**Exercise brief**. Your task is to reproduce the listing exactly, without its images.

**Excerpted records**.
------------------------------------------------------------

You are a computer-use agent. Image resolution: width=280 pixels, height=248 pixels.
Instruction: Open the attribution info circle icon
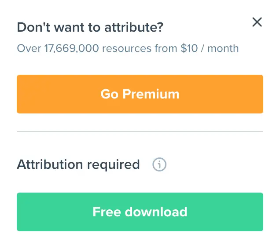tap(159, 164)
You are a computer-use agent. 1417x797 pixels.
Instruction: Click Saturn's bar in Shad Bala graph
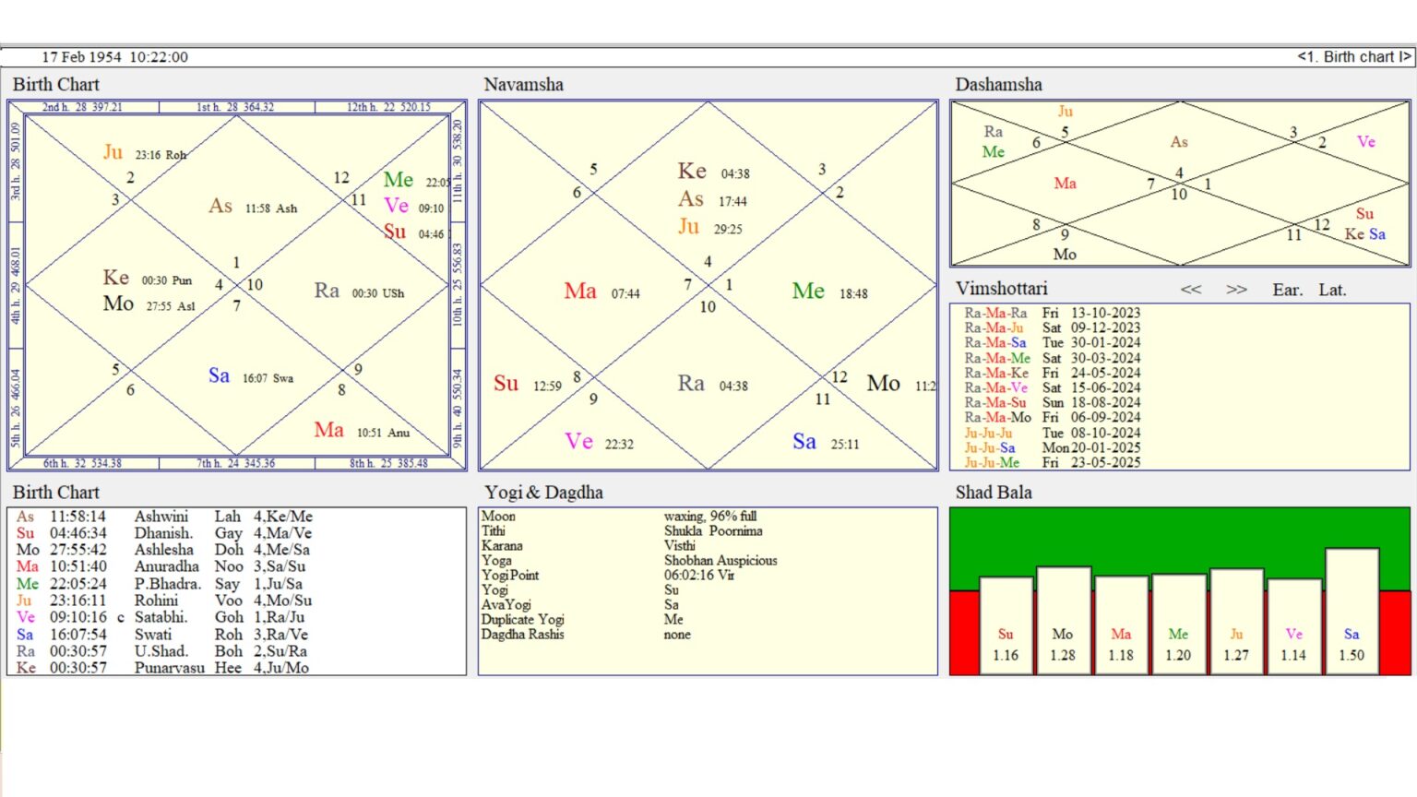tap(1352, 609)
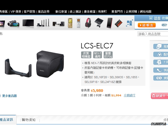
Task: Open the red headphones category icon
Action: click(x=88, y=23)
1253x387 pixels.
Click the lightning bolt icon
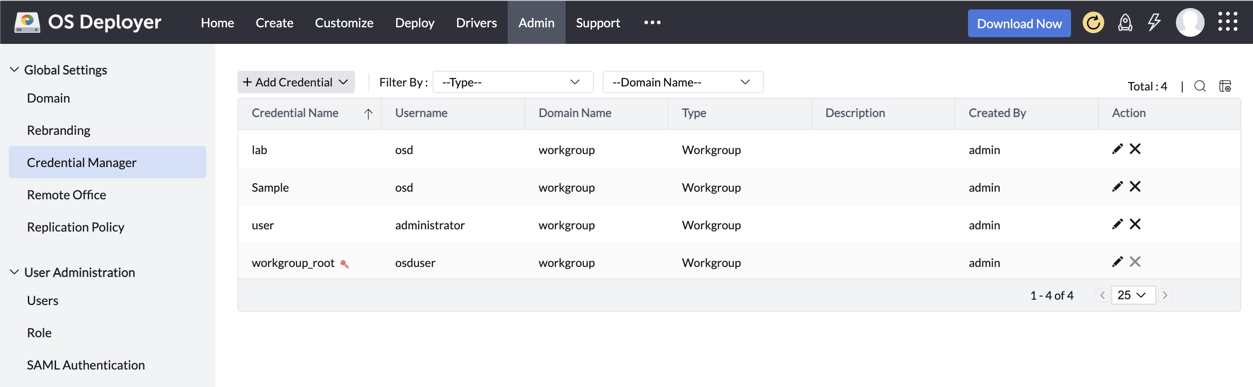1154,23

------------------------------------------------------------

**Solution**.
You are a computer-use agent. Image resolution: width=280 pixels, height=248 pixels.
Instruction: Open the attribution info circle icon
tap(159, 164)
You are a computer-use agent. 1417x797 pixels.
Instruction: Click Saturn's bar in Shad Bala graph
tap(1352, 609)
Task: Open the red headphones category icon
Action: click(x=88, y=23)
1253x387 pixels.
Click the lightning bolt icon
1154,23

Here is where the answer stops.